In this situation it is not the body or identity of the defendant that is sought to be suppressed but the identification of defendant. This is not a case where there is an outstanding warrant for the defendant or the defendant is subject to a civil hearing for deportation, and objects to the manner he was brought before that court. (I.N.S. v Lopez-Mendoza, 468 US 1032 [1984]; United States v Ortiz-Gonzalbo, 946 F Supp 287 [SD NY 1996].) In this case what is sought to be suppressed is the connection of the identity of the defendant to his DMV records indicating that his license was suspended.

There is split authority in this state on the specific issue of whether DMV abstracts are suppressible as fruit of an unlaw*677ful stop. (See People v Santiago, 168 Misc 2d 883 [1996]; People v Thomas, 164 Misc 2d 721 [1995] [abstract suppressed]; but also People v Cobb, 182 Misc 2d 808; People v Smith, 170 Misc 2d 486 [holding abstract not suppressible].)

In People v Santiago (supra), defendant was observed driving a motor vehicle on a public highway, stopped by police and upon a check with the DMV he was arrested after the DMV abstract showed nine license suspensions on three different dates without the license having been reinstated. The court in suppressing the DMV abstract held that the preexisting DMV records are suppressible as “fruit of the poisonous tree” and that suppression “applies * * * to evidence which flows from illegal seizures, such as verbal statements, identifications, and testimony at trial as to matters observed during or resulting from the unlawful seizure.” (Santiago, supra at 886.)

As stated above an arrest for violating Vehicle and Traffic Law § 511 (1) involves not just the identity of the defendant. The identification as the operator of the vehicle is inextricably linked with generation of the abstract. Without the identification of the defendant operating a motor vehicle there is no violation of Vehicle and Traffic Law § 511 even though the abstract shows his or her license is suspended. Without the identification of the defendant operating the vehicle the police officer cannot access the DMV abstract.

The Appellate Term, Second Department, has held in People v Sajous (180 Misc 2d 693 [App Term, 2d Dept]) that a DMV abstract is not suppressible because a driver has no expectation of privacy in the abstract. However, Congress has created a privacy interest in motor vehicle records pursuant to the Federal Driver’s Privacy Protection Act. (18 USC § 2721.) The DMV abstract of a driver’s record falls within the definition of a motor vehicle record under the act. (18 USC § 2725 [1].)

The federal act does provide that motor vehicle records may be disclosed to “any government agency, court, or law enforcement agency, in carrying out its functions.” (18 USC § 2721 [b] [1].) Such a permitted disclosure only applies to lawful functions of an agency, and so is inapplicable to the instant case where the officer exceeded the lawful basis for the stop by his inquiry into defendant’s license status.

Suppression of the abstract is warranted because its discovery was neither attenuated from the unlawful questioning; derived from a source independent of the unlawful questioning; nor was its discovery inevitable aside from the unlawful questioning.
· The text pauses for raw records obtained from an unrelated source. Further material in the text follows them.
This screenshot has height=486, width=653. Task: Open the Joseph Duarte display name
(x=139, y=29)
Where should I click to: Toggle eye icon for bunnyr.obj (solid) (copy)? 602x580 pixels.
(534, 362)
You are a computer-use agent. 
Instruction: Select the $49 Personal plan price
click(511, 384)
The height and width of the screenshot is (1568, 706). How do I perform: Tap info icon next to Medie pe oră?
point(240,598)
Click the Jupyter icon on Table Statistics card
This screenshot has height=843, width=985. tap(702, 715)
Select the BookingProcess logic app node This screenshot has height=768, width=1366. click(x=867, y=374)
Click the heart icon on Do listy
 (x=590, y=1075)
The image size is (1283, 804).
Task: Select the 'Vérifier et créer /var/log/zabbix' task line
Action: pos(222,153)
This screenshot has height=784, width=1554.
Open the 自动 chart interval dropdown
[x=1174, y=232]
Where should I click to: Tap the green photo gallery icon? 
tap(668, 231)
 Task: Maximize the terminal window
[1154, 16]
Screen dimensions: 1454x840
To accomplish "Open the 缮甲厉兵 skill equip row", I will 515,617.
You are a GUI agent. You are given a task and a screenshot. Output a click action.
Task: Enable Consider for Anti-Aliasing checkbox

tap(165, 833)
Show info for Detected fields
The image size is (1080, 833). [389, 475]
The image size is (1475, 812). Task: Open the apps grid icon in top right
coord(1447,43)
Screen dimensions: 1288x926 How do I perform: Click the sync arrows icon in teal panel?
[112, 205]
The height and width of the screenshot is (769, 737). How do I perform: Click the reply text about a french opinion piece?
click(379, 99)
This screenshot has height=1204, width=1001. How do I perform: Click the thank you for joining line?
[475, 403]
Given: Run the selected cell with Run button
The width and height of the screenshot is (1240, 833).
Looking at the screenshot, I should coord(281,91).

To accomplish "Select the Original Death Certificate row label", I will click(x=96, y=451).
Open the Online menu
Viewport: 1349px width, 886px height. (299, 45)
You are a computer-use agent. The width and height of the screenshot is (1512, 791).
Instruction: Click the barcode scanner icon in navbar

The discovery by the officer that *678defendant’s records indicate he was driving with a suspended license was a direct result of the unlawful questioning. But for the questioning the officer would not have discovered records of defendant’s suspensions.

Further Motions

The People did not oppose defense counsel’s request to reserve the defendant’s right to make further motions pursuant to CPL 255.20.

Wherefore, the court finds that in questioning the defendant about his license and searching for. his DMV records, the officer unreasonably exceeded the lawful scope of the stop. As such, the court grants the defense counsel’s motion to suppress all observations and statements of defendant made after the stop of the vehicle, and to suppress evidence of his DMV records. The court also grants defendant’s request to reserve his right to make further motions pursuant to CPL 255.20.